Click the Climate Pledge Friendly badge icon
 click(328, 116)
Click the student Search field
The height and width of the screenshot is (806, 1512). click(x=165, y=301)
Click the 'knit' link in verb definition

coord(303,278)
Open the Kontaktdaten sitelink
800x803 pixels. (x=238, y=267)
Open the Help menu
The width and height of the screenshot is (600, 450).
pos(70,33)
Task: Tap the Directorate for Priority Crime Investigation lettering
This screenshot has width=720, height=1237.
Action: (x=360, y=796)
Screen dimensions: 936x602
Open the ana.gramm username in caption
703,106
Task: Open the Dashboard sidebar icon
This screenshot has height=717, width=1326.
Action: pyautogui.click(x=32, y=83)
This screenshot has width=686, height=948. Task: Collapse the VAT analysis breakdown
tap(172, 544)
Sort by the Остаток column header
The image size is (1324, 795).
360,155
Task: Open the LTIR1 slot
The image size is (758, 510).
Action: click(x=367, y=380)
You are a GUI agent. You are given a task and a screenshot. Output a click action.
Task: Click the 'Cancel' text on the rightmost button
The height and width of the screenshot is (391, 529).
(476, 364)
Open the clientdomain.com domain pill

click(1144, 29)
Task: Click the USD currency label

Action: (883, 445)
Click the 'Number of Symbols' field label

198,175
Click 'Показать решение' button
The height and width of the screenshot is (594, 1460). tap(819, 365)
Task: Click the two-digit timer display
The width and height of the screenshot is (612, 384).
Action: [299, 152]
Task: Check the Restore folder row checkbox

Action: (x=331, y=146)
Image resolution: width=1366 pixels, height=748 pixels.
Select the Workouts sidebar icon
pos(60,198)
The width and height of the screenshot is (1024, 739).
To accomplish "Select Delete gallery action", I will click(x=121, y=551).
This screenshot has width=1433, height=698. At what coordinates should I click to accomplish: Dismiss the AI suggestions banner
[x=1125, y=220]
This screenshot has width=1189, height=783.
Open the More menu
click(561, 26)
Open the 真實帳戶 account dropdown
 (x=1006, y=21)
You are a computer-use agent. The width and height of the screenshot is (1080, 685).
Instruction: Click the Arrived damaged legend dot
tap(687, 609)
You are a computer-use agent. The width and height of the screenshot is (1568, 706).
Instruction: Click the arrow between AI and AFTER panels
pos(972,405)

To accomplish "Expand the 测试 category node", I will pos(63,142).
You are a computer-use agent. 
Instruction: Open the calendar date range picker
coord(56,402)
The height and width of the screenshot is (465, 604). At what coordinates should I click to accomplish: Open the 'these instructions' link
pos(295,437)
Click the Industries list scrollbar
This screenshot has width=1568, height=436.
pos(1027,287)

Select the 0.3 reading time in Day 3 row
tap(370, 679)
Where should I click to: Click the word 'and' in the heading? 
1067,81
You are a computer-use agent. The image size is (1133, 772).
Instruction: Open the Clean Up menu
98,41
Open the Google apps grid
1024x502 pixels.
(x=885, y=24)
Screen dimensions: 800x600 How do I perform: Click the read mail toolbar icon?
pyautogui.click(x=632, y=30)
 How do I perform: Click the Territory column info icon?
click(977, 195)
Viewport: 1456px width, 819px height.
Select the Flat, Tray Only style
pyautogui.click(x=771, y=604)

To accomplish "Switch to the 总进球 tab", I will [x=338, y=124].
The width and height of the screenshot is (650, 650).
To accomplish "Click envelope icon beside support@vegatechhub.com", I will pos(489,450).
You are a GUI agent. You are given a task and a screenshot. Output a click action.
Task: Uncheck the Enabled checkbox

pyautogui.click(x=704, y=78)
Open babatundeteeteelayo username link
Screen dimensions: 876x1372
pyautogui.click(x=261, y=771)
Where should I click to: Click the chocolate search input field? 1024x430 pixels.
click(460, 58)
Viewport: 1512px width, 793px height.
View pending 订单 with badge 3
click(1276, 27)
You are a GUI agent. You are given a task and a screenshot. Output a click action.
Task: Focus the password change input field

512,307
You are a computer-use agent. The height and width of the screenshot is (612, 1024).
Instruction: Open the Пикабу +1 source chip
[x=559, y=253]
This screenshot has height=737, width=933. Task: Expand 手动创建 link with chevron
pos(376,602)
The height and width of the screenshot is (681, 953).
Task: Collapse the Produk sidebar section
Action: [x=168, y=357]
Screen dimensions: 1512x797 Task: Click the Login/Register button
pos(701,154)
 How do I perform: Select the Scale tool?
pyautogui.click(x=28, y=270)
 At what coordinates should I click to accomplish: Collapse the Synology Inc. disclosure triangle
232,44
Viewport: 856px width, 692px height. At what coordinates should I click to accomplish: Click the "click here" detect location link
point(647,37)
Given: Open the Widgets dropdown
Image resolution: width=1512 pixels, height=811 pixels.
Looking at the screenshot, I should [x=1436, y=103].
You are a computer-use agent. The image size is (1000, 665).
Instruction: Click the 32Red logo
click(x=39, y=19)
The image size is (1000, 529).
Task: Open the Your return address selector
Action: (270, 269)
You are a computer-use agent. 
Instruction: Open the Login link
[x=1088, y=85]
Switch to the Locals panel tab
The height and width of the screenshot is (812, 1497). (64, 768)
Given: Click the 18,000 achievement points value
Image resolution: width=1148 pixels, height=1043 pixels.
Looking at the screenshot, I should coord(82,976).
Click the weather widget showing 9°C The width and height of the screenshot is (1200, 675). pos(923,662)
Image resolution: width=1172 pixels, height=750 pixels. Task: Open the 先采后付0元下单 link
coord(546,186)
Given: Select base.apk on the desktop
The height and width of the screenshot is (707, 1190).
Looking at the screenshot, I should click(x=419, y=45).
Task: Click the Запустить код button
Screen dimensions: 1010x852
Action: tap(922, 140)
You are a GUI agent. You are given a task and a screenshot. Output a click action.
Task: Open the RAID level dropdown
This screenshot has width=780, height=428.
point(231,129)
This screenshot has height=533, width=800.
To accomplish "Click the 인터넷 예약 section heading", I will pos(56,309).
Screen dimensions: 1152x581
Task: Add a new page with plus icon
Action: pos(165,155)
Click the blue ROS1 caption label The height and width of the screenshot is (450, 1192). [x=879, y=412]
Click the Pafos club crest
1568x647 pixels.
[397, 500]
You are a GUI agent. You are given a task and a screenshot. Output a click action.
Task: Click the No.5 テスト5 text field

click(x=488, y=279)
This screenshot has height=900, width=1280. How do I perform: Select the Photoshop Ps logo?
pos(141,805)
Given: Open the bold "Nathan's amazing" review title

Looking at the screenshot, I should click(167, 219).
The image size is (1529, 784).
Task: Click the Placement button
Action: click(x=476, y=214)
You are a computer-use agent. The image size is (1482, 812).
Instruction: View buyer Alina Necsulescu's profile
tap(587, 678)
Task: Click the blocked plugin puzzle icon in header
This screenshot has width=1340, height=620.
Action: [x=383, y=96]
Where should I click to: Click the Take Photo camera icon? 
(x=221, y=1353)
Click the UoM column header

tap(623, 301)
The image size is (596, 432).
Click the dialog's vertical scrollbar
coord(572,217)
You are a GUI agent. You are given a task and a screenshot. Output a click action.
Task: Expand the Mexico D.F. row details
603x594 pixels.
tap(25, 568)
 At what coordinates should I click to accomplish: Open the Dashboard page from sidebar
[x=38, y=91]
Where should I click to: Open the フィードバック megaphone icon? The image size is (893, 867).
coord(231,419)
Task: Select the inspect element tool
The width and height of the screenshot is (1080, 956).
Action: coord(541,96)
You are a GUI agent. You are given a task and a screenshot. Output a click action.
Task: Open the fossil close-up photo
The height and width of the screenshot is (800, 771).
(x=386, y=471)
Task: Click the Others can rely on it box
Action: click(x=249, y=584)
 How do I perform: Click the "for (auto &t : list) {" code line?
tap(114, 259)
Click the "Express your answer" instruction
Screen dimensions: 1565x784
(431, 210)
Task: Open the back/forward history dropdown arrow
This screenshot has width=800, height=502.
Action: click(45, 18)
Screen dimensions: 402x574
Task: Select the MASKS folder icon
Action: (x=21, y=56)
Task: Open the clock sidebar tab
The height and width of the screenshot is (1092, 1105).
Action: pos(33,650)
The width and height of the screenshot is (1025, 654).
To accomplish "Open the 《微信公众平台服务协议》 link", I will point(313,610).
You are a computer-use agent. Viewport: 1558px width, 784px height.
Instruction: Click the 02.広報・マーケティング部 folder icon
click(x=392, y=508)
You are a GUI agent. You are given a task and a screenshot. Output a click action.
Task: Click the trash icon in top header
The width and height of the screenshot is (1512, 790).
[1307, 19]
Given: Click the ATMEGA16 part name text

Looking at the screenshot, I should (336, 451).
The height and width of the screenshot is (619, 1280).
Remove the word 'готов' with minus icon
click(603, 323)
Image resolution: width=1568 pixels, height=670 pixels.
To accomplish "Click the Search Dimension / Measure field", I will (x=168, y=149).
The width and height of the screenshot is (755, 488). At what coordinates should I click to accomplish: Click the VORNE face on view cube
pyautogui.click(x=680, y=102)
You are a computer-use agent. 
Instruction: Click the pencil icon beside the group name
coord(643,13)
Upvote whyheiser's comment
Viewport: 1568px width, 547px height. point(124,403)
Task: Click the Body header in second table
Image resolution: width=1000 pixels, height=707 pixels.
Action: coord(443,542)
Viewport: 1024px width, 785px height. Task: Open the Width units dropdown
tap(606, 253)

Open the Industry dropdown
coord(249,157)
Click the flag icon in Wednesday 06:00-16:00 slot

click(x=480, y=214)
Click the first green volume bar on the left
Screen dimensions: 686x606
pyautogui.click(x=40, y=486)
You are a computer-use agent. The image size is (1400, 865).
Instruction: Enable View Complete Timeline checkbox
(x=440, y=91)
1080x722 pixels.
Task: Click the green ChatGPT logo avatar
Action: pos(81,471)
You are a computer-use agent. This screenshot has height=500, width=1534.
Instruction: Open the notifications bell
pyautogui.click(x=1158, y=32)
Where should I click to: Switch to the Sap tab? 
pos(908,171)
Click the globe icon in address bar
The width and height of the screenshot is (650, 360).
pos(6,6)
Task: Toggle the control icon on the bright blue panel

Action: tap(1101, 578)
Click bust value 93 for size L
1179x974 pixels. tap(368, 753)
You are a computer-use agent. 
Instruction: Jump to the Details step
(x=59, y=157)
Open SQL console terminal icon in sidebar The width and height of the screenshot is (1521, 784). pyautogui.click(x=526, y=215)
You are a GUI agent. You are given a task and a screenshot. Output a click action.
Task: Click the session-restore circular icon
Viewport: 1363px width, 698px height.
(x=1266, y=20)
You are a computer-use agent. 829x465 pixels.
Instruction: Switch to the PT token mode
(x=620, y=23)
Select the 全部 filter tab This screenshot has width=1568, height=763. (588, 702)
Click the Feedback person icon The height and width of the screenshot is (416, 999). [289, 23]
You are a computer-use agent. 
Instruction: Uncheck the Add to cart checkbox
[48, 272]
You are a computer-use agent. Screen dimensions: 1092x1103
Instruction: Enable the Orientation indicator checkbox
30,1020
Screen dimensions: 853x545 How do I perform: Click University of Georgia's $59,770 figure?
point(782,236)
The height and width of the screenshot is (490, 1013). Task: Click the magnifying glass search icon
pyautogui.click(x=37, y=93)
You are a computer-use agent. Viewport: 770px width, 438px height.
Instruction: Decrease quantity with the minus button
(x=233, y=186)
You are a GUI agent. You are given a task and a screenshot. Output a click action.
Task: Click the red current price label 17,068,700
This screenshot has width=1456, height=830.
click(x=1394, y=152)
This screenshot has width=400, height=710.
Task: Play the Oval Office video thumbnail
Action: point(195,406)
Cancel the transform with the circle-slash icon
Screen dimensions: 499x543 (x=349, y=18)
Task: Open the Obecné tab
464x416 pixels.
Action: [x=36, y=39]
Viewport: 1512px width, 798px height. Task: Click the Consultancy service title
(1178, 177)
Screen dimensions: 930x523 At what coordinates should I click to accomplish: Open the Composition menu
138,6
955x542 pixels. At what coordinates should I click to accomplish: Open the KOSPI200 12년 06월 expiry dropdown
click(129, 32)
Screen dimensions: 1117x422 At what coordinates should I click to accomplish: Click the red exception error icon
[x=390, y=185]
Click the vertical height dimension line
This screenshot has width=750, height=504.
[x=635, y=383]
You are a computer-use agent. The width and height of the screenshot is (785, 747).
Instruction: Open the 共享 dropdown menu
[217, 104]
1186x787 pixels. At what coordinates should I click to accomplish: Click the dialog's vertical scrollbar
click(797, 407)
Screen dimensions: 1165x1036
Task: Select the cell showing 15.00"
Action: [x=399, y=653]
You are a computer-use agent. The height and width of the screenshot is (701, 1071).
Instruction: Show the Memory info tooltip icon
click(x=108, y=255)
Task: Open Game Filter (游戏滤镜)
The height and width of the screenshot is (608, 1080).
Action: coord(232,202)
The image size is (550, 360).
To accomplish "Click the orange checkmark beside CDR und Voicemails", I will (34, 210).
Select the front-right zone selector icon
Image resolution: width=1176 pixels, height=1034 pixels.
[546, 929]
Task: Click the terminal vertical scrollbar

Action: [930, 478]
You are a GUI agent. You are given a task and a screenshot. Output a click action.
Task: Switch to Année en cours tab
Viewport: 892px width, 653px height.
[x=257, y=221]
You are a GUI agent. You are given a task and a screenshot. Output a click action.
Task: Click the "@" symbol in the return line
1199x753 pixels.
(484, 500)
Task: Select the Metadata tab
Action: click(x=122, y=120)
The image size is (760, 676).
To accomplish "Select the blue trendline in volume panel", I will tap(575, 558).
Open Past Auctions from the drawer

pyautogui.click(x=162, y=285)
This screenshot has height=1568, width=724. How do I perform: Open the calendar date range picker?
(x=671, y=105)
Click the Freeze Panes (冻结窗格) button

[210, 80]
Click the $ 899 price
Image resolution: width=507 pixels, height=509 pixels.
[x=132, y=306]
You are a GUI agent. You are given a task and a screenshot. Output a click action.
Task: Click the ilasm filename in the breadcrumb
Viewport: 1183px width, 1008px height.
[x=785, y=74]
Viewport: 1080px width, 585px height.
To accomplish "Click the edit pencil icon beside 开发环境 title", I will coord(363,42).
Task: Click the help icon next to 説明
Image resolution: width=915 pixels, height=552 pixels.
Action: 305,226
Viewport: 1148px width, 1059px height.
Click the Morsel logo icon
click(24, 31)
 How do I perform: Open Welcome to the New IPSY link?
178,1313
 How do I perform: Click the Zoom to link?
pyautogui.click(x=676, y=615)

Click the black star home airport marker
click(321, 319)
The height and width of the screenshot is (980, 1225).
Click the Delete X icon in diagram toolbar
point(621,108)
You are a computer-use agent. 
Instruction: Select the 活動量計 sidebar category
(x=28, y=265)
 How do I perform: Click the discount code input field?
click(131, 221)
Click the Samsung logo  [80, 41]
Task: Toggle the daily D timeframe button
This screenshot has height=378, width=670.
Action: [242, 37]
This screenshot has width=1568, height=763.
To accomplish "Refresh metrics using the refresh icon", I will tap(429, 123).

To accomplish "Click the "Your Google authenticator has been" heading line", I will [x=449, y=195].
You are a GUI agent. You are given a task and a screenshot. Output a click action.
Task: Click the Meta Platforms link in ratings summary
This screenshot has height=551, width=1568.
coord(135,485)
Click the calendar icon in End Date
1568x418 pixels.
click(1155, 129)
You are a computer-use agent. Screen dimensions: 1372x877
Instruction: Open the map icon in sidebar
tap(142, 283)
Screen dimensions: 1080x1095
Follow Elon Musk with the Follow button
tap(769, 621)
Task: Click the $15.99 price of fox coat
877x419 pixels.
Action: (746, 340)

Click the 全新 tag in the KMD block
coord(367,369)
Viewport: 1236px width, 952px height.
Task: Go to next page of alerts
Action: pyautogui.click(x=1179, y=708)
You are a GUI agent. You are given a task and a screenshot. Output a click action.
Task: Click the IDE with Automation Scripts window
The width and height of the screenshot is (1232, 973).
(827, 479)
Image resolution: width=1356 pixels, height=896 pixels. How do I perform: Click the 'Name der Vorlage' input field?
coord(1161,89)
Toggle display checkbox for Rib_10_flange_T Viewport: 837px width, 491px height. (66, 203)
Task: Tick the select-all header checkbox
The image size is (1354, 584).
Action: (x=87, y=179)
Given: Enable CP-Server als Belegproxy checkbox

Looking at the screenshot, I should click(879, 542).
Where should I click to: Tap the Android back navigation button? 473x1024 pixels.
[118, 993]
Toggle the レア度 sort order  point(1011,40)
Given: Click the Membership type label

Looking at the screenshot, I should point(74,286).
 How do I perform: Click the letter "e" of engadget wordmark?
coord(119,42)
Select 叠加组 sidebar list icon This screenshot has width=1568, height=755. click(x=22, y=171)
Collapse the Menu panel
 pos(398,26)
--------
→ **Problem requirements**
Retype the lines beginning at the one containing "Given: Click the Membership type label" and ending at the final line of the material, both included.

→ **Reply to the task**
Given: Click the Membership type label

Looking at the screenshot, I should point(74,286).
 How do I perform: Click the letter "e" of engadget wordmark?
coord(119,42)
Select 叠加组 sidebar list icon This screenshot has width=1568, height=755. click(x=22, y=171)
Collapse the Menu panel
 pos(398,26)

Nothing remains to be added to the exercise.